Les actions américaines étant généralement (et les valeurs technologiques en particulier) très prisées, comment s'explique cette chute? Selon nous, tout se résume à «droits de douane, droits de douane, droits de douane». La rhétorique agressive de Donald Trump et son approche en dents de scie sur la question des droits de douane ont créé de l'incertitude pour les consommateurs, les entreprises et, en fin de compte, les investisseurs en actions. Selon les prévisions, l'inflation devrait augmenter, et de nombreuses entreprises ont suspendu leurs projets de dépenses (graphique 1).
Graphique 1: Les entreprises ont réduit leurs plans d'investissement
L'inquiétude grandit également quant à la vague d'annonces tarifaires et à l'incertitude qui en découle, susceptibles de pousser l'économie américaine à bout et de provoquer une «Trump-cession», à savoir une récession induite par Trump. Le week-end dernier, Trump a de nouveau jeté de l'huile sur le feu. Lors d'une interview accordée à Fox News, le président américain a été interrogé sur la possibilité d'une récession de l'économie américaine en 2025. Ce dernier a refusé d'exclure explicitement une récession, déclarant plutôt que les États-Unis traversaient une «période de transition» en raison de toutes les «très grandes» mesures actuellement en cours.
Quelle est la prochaine étape?
La suite des événements dépend de plusieurs questions. Premièrement, l'escalade des droits de douane durera-t-elle longtemps? Deuxièmement, le zigzag de Trump mettra-t-il l'économie américaine à genoux et provoquera-t-il une récession? Troisièmement, quelle sera la réaction de la Réserve fédérale (Fed)? Quant aux droits de douane, nous avons toujours affirmé que les investisseurs devaient se préparer à une «escalade avant tout».

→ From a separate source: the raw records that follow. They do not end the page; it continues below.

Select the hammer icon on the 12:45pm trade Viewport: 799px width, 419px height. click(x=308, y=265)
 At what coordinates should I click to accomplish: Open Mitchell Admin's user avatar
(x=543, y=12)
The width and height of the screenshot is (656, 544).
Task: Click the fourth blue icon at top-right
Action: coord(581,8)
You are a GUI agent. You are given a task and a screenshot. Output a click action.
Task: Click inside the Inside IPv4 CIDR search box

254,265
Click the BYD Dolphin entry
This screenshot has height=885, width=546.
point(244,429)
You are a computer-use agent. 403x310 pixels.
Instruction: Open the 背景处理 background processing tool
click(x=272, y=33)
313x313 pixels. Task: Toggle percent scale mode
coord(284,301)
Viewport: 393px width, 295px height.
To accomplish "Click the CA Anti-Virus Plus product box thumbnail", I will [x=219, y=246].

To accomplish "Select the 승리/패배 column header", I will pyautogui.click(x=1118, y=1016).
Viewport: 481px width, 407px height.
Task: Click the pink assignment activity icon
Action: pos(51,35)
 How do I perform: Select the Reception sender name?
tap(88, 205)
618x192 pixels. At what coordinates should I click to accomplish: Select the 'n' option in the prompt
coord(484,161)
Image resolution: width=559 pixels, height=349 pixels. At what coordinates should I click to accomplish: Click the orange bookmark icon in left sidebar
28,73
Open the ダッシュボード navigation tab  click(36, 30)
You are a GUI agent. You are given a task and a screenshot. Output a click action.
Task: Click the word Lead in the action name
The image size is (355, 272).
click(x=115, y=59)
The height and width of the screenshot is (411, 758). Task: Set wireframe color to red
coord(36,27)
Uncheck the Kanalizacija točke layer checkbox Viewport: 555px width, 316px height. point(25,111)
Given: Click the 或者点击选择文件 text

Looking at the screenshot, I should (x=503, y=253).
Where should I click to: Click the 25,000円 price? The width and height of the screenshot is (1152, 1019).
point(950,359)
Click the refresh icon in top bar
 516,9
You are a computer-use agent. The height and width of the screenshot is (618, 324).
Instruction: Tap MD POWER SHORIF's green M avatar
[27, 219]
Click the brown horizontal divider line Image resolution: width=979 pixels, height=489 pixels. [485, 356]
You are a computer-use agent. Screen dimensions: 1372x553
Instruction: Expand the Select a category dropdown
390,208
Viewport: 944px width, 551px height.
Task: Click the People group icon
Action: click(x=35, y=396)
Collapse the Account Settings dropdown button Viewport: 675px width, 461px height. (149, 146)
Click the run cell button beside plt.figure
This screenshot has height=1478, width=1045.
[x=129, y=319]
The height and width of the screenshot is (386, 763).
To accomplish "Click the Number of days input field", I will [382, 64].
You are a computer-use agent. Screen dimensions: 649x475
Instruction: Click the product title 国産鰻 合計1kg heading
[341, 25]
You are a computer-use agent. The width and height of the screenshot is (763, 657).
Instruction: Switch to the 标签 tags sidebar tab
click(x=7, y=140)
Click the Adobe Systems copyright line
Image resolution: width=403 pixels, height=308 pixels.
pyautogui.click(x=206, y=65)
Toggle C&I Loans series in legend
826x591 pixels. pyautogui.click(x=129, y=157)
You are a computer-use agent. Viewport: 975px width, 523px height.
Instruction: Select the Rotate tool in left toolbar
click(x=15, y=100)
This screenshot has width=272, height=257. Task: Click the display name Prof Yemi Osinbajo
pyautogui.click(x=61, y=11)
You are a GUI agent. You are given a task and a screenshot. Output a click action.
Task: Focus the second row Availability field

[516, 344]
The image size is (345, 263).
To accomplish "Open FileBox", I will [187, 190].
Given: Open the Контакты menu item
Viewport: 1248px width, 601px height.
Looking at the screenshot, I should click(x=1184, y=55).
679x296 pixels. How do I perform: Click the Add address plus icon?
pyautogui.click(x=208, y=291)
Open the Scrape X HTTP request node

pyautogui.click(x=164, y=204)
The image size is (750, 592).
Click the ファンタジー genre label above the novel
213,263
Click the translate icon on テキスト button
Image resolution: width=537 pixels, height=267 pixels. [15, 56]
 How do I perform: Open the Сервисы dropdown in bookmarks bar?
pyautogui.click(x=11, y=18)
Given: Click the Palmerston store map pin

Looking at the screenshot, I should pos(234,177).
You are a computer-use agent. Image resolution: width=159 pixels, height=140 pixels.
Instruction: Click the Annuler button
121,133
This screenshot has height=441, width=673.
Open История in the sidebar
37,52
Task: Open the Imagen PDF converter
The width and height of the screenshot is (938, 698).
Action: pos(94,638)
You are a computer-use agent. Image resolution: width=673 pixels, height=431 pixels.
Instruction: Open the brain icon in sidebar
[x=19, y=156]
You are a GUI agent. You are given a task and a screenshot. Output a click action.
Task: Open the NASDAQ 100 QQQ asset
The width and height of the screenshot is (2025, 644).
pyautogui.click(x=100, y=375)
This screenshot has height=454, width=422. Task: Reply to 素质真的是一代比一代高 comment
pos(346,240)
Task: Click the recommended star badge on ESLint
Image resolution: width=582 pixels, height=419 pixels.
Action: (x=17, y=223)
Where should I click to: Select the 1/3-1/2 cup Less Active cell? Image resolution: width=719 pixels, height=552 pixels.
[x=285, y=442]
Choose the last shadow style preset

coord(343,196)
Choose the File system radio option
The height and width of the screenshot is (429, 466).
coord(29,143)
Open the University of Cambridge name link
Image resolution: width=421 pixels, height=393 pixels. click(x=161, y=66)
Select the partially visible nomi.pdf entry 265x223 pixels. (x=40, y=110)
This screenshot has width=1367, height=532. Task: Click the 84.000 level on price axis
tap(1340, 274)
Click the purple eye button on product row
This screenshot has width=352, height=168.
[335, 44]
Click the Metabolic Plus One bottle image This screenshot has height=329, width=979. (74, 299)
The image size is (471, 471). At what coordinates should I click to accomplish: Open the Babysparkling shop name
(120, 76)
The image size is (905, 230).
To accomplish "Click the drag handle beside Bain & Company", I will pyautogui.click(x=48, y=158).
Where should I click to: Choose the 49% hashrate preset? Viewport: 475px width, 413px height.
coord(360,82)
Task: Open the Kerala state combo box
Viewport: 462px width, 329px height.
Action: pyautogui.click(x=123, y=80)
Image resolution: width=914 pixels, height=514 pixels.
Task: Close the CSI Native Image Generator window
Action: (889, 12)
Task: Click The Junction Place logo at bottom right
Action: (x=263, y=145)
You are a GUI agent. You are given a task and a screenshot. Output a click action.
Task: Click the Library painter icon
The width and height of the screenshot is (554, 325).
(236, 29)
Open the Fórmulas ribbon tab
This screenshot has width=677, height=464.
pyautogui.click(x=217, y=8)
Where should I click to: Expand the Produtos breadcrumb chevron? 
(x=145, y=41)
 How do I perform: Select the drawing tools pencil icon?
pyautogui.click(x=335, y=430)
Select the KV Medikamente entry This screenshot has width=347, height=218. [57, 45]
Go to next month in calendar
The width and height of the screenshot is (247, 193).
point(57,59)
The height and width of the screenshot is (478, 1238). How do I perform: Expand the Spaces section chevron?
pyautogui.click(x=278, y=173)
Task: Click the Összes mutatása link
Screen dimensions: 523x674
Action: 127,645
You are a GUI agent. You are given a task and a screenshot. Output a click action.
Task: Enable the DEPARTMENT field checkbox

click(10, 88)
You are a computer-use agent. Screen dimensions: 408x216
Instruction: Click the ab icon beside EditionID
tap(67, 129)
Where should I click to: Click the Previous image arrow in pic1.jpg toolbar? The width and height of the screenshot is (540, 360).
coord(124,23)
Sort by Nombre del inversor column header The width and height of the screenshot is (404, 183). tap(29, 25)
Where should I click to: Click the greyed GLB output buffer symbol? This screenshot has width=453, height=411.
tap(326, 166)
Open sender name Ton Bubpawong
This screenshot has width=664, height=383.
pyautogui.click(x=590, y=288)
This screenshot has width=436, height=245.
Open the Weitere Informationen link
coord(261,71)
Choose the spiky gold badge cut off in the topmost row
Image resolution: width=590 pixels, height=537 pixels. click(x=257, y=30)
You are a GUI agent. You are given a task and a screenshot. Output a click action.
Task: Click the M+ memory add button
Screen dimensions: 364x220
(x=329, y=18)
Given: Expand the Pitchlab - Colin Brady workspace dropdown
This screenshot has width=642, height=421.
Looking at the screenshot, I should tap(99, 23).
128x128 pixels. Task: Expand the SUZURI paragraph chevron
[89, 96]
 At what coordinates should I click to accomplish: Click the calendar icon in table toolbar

Cela signifie que Trump doit mettre à exécution au moins certaines de ses menaces, sans quoi il perdra toute crédibilité. Ainsi, la rhétorique belliciste de Trump ne nous surprend pas. En revanche, le comportement agressif de Trump nous a effectivement surpris, en particulier vis-à-vis du Canada et du Mexique. Nous continuons de croire que les droits de douane ne dureront pas éternellement – ils ne peuvent pas ramener «chez eux» les emplois manufacturiers «perdus» aux États-Unis (il est trop tard pour cela) et ils ne peuvent pas financer les dépenses publiques actuelles (elles sont trop importantes pour être financées par les droits de douane).
Selon nous, les droits de douane sont principalement utilisés comme un outil de négociation pour des questions nationales (par exemple, l'immigration, la crise du fentanyl) ou étrangères (par exemple, l'augmentation des dépenses militaires des membres de l'OTAN). Il est vrai que plus les droits de douane et l'incertitude commerciale dureront, plus l'économie en pâtira.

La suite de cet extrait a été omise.